**Exercise task 1**
Summarize the ISA card thread in two sentences.
**Exercise task 2**
Using the ISA card thread, say whether each statement agrees with it, answering yes or no and quoting the words that decide it.
(a) The card is to be set to an IRQ of 3 and a DMA of 1.
(b) The first poster found a tool that lists what is connected to the ISA bus.
(c) The person who replied has used dosemu before.
**Exercise task 3**
Rewrite the paragraph of the ISA card thread that begins "The card itself wants" as a short list, keeping its main facts.

# Legacy ISA MLSSA card

## dynamphorous

To all those who know about legacy hardware.... 

I have a system in which I am forced to use an old legacy ISA card to do frequency response measurements using an old DRA labratories MLSSA card. Now the software for this is all written for dos, and I figured there was a chance that it might work with DOSEMU. I have gotten the software working in that enviroment, but the hardware is providing a much harder challenge. 

The card itself wants to have hardware addresses 0x3e0 to 0x3ef, with a IRQ of 3, and a DMA of 1 (these settings can be changed, but they seem like good options). Now I am using a more modern system with a PCI to ISA bridge, but this motherboard and hardware configuration is known to work with the MLSSA card if you load windows 98 onto it, so I figure linux should have no problem with it. 

Anyways, I am hoping that someone here will have experience in two areas. Firstly, knowing how to poll a ISA bus, and determine if the card is there  and working in linux (there is so little documentaiton I dont know if that is even a possibilty, but I live in hope). I have compiled ISA support into my kernel, but there is no software for determining what is connected to the ISA bus (equivalent to lspci, or lsusb) available that I can see. 

The second thing I would like to know, is if anyone has any experience with DOSEMU, how do you configure the direct hardware access? I have already setup the IRQ and address range in the dosemu.conf file, but those do not seem to allow the software running in dosemu to see the hardware. Also, I see no way of setting the DMA. 

Thank you very much to anyone more experienced in this field who might be able to help me out!

----------

## poly_poly-man

Well, there's no way to poll an ISA bus without knowing everything about all the hardware you expect to be there*.

I know for certain that dosbox, being a complete x86 emulator, will not work with the setup you are describing. However, it seems (I'm not 100% sure about this) that dosemu uses vm86? If that's the case, you have a chance to use the hardware from it. However, I've never used dosemu, so I can't really help you with any specifics.

* well, unless it can be handled by ISA plug-n-play, which, given the fact that you set up its address and such, this card doesn't support.

**Entries**

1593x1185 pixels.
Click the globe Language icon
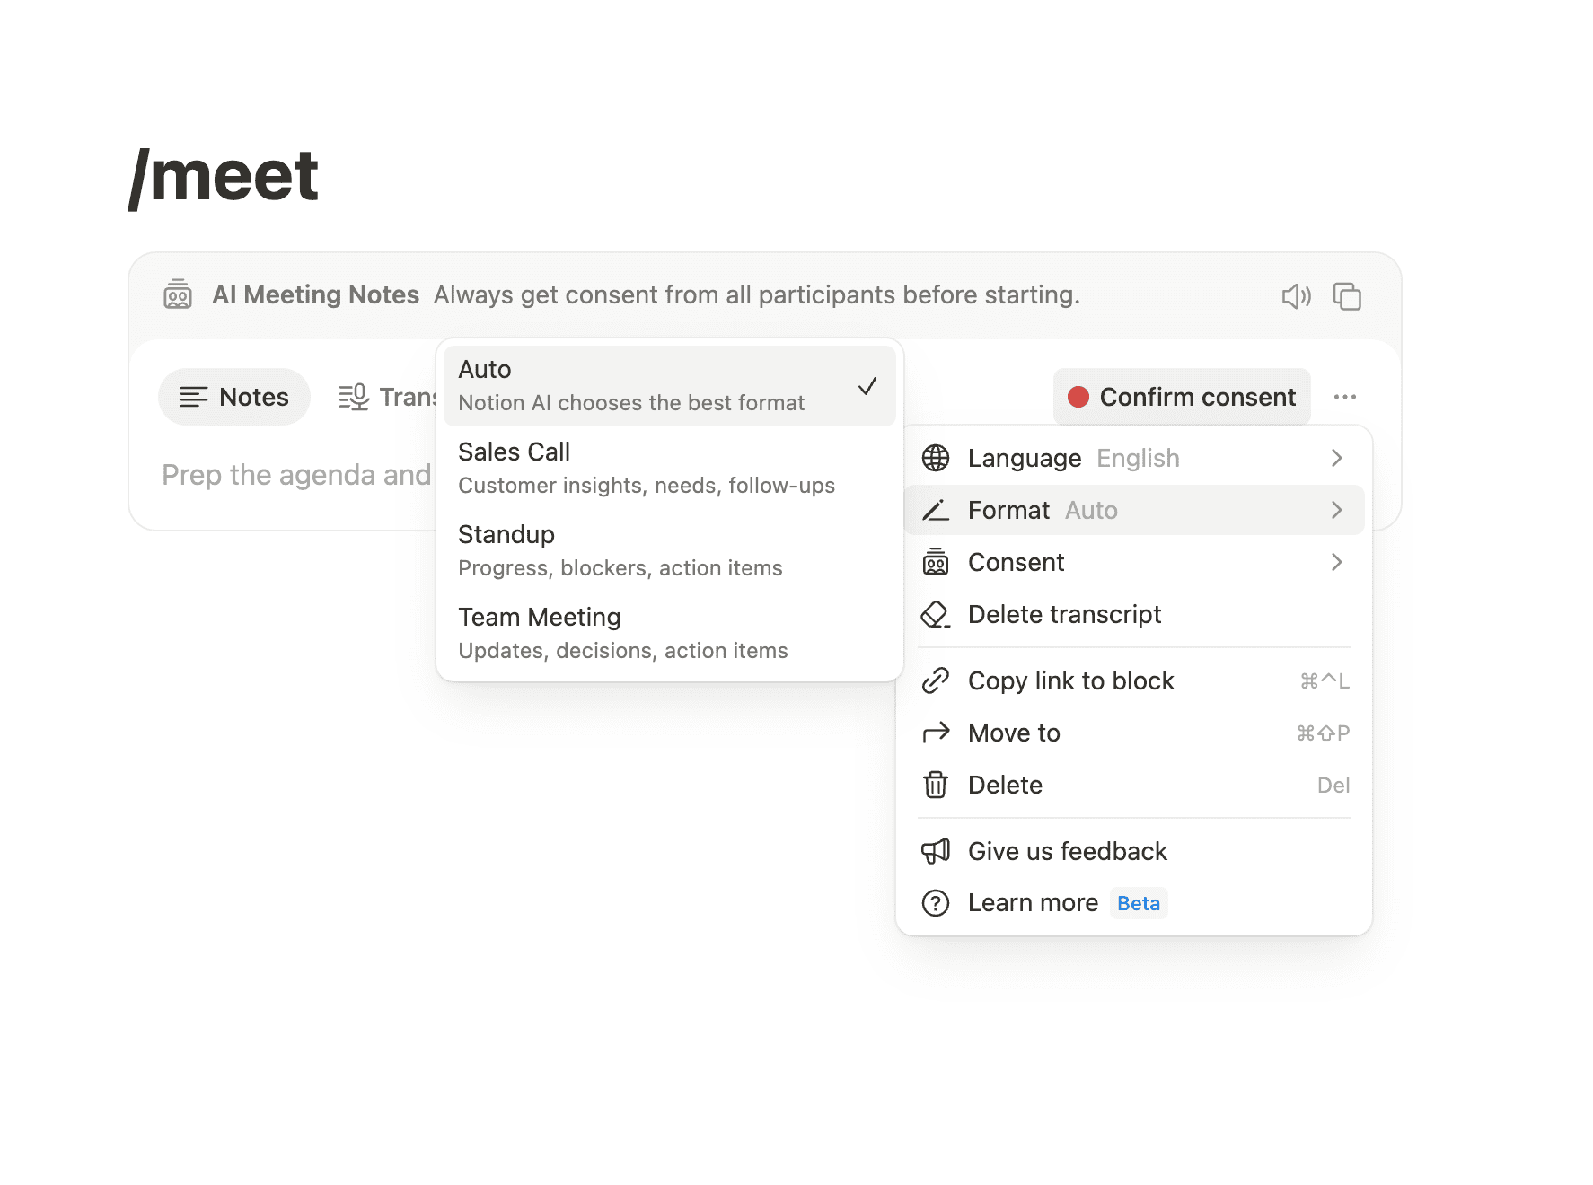[x=936, y=458]
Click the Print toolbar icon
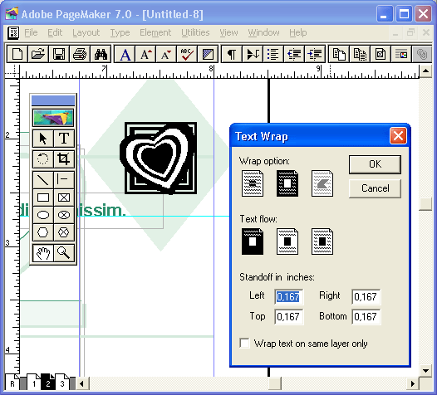Image resolution: width=437 pixels, height=395 pixels. 80,54
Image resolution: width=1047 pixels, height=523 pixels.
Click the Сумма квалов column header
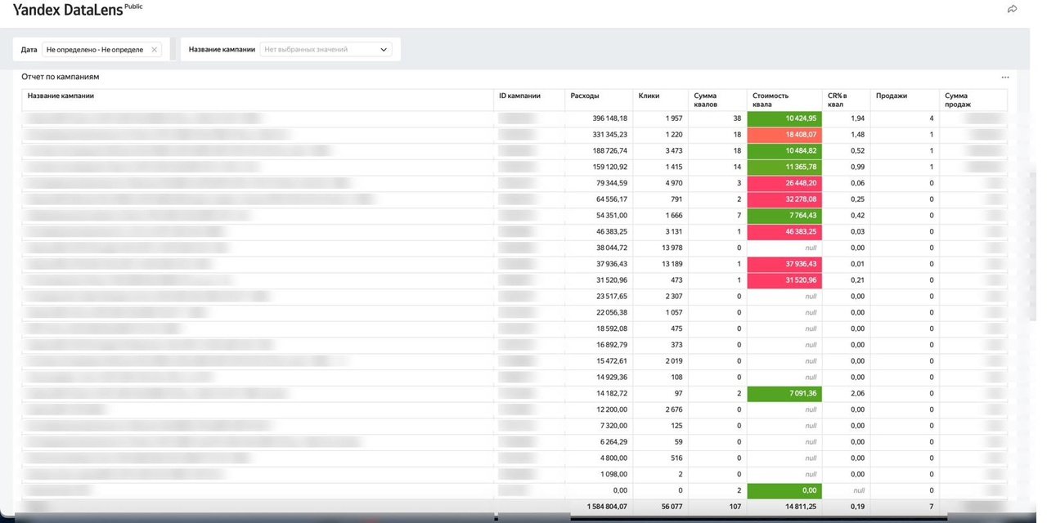(x=705, y=100)
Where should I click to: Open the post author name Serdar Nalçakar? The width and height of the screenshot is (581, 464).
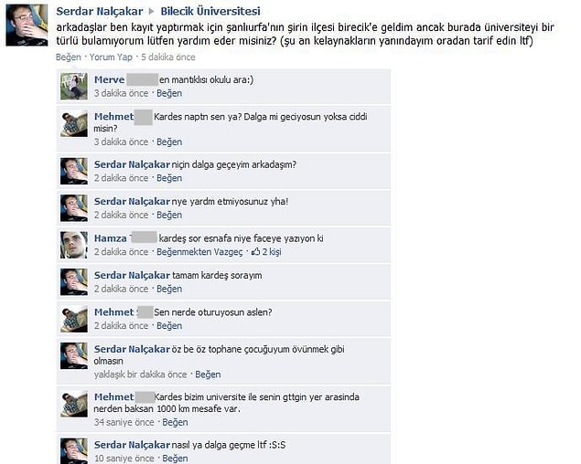(x=100, y=11)

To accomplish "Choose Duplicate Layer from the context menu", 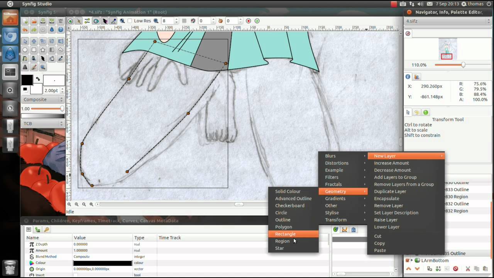I will click(x=390, y=191).
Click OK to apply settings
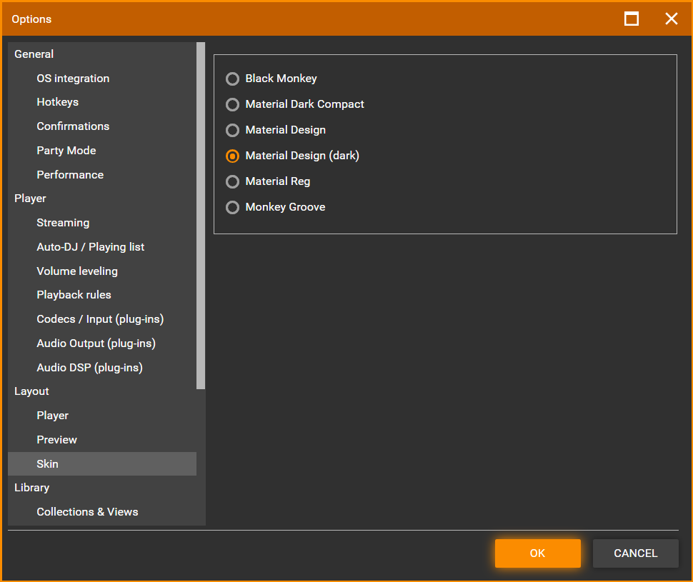693x582 pixels. coord(537,553)
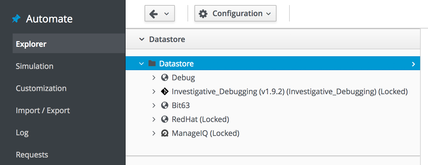Open the Requests link in sidebar
The height and width of the screenshot is (165, 428).
(32, 155)
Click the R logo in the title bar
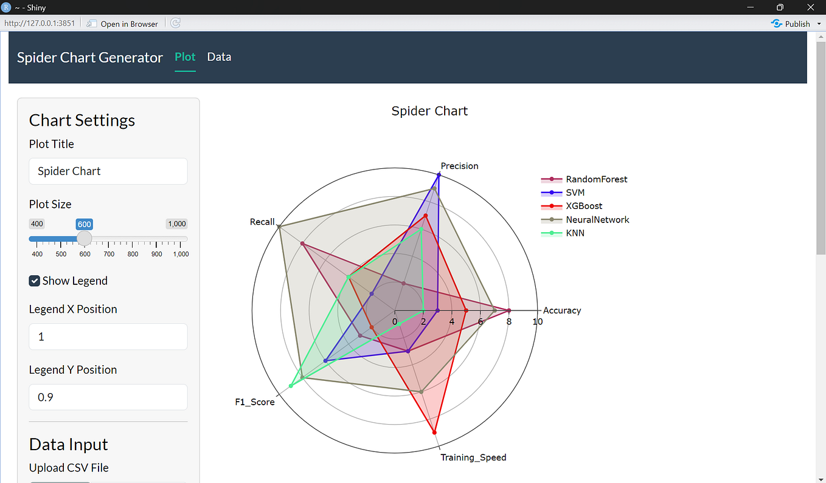 coord(6,7)
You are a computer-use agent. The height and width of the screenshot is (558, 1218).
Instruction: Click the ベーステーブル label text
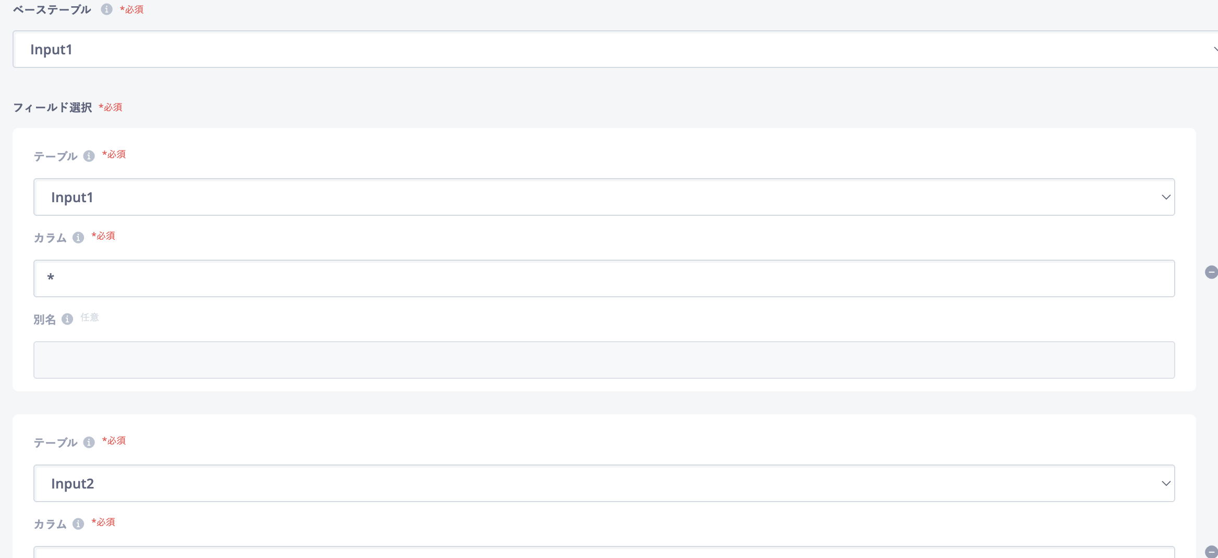click(52, 10)
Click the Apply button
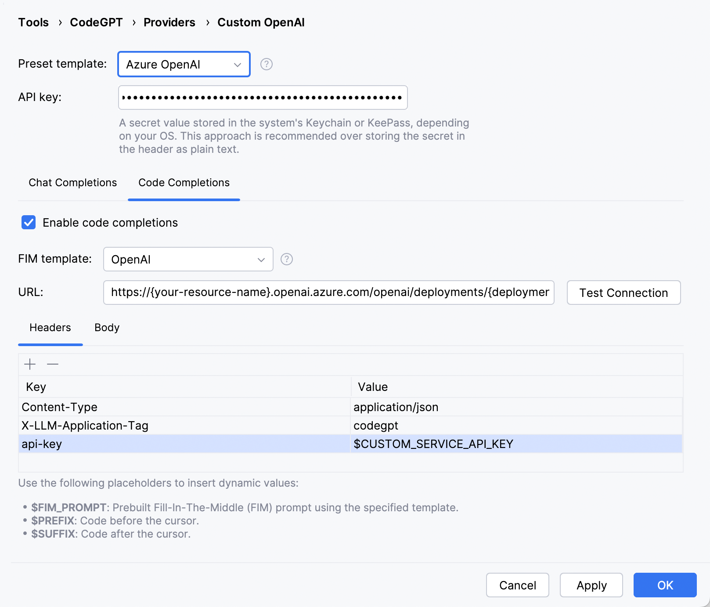Screen dimensions: 710x607 coord(591,585)
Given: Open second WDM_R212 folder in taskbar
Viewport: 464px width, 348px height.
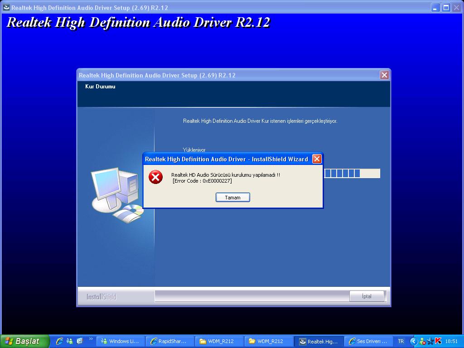Looking at the screenshot, I should [269, 341].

**Exercise result 1**
The first poster wants to use a legacy ISA MLSSA card for frequency response measurements under Linux and has the DOS software running in DOSEMU, but the software cannot see the hardware even with the IRQ and address range set in dosemu.conf, and there is no way to set the DMA. The reply says an ISA bus cannot be polled without knowing all the hardware expected to be there, that dosbox will not work with this setup, and that dosemu may allow use of the hardware if it uses vm86.

**Exercise result 2**
(a) Yes: "with a IRQ of 3, and a DMA of 1"
(b) No: "there is no software for determining what is connected to the ISA bus (equivalent to lspci, or lsusb) available that I can see"
(c) No: "I've never used dosemu"

**Exercise result 3**
- Card settings: addresses 0x3e0 to 0x3ef, IRQ 3, DMA 1 (these can be changed but seem like good options).
- The system is a more modern one with a PCI to ISA bridge.
- This motherboard and hardware configuration is known to work with the MLSSA card under Windows 98, so the poster expects Linux to handle it.